Daniel Burnham's Plan of Chicago 1909 is 100 years old. (The plan was completed with the assistance of city planner Edward H. Bennett and artist Jules Guerin.) The City of Chicago will celebrate the plan's birthday "with a yearlong festival of exhibitions and public events..." (Paul Golderger, The New Yorker, March 9, 2009).
Golderger writes engagingly about Daniel Burnham and "the most effective example of large-scale urban planning America has ever seen." Despite the effectiveness of the plan, Lewis Mumford and Jane Jacobs, almost half a century later, criticized Burnham's plan for its "monumental grandeur" and ignorance of neighborhoods.
In Burnham's defense, Golderberger points to the work of architectural historian Kristen Schaffer who "discovered that Burnham had some remarkable radical social notions" like day-care centers and better housing for the poor, though these parts of the Chicago plan were not implemented. Also, Burnham's public spaces, Golderberger argues, are people-oriented contrary to criticisms by Mumford and Jacobs. Golderberger cites North Michigan Avenue and Navy Pier as examples.

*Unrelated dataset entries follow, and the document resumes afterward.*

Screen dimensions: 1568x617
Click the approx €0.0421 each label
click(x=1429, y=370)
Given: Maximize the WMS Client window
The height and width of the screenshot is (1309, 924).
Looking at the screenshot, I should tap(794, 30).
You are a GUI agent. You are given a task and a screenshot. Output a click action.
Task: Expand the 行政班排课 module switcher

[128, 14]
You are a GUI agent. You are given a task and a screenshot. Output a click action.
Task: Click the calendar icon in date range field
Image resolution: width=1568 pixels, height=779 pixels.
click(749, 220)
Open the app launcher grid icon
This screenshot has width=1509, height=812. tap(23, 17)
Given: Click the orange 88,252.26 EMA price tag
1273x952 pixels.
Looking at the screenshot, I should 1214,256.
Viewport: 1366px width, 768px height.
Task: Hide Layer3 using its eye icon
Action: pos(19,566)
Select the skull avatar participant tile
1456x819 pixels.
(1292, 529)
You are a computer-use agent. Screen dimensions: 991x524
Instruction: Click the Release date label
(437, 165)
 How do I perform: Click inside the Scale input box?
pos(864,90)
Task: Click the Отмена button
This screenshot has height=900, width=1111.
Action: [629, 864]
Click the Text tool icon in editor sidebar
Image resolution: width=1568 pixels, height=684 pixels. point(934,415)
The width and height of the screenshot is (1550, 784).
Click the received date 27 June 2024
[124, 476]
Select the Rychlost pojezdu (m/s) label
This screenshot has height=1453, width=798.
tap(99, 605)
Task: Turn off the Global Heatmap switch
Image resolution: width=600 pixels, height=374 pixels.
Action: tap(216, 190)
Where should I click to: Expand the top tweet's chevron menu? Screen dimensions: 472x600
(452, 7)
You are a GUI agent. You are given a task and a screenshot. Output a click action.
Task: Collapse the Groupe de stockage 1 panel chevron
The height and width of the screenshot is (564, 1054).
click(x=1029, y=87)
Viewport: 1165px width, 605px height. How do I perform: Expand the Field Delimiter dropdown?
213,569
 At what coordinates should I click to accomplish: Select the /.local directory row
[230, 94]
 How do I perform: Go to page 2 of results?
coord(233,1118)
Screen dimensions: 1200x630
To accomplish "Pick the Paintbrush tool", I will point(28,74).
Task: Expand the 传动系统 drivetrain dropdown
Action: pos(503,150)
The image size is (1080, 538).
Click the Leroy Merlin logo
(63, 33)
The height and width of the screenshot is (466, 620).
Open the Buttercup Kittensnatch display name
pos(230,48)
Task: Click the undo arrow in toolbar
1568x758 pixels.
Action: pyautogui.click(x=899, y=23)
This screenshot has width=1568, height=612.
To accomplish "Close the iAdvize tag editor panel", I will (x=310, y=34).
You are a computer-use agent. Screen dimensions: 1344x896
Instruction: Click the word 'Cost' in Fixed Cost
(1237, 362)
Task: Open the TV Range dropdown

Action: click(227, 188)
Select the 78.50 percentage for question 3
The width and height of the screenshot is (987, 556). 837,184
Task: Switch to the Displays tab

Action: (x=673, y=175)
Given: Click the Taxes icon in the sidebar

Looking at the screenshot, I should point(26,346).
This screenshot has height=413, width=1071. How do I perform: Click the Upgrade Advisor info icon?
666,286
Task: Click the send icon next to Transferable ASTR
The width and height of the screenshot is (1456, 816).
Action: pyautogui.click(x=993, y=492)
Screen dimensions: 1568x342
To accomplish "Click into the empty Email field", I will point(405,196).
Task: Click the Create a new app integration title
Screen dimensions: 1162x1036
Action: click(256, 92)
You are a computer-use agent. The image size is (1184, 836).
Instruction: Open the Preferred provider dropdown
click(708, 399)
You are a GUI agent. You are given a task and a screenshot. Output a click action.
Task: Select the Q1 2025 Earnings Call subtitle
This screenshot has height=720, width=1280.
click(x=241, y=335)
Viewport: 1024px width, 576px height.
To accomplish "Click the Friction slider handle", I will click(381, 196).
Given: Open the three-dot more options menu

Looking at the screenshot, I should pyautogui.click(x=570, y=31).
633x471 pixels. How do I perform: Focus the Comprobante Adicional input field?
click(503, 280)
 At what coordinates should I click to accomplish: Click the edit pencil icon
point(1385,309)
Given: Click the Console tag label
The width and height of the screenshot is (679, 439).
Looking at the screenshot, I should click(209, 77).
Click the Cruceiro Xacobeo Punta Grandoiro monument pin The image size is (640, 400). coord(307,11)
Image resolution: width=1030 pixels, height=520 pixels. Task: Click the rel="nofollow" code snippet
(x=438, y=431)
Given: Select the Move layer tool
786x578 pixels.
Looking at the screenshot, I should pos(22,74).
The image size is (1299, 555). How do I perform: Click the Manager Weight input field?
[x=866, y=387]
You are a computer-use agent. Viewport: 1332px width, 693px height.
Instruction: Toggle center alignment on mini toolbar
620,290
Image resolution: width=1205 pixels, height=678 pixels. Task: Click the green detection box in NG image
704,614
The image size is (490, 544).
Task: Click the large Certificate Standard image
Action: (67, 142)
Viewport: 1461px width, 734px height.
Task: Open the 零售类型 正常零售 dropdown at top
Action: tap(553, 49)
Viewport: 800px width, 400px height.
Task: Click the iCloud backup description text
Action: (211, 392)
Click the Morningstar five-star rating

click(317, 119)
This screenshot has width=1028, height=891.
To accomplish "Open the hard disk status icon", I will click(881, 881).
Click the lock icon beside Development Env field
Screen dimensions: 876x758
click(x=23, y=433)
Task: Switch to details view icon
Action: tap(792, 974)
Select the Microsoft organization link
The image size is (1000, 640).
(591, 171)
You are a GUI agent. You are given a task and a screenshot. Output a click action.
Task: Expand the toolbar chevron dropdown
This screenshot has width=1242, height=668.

In Chicago last summer, I walked along the waterfront, saw (bustling) Navy Pier from a distance, strolled through North Burnham Park, lingered on the grounds of the Museum of Science and Industry, and gazed over the lagoons around Wooded Island.
Access to such a lengthy waterfront is refreshing (Golderberger points out that other American cities have "obstructed" their waterfronts with highways and industrial land uses), the parks are variable and well used, and the museums beckon locals and tourists alike. Although Millennium Park was not in the original plan, the view of the city from Lurie Garden underscores the beauty of a plan like Burnham's, which continues to influence this Urbs in Horto or City in a Garden.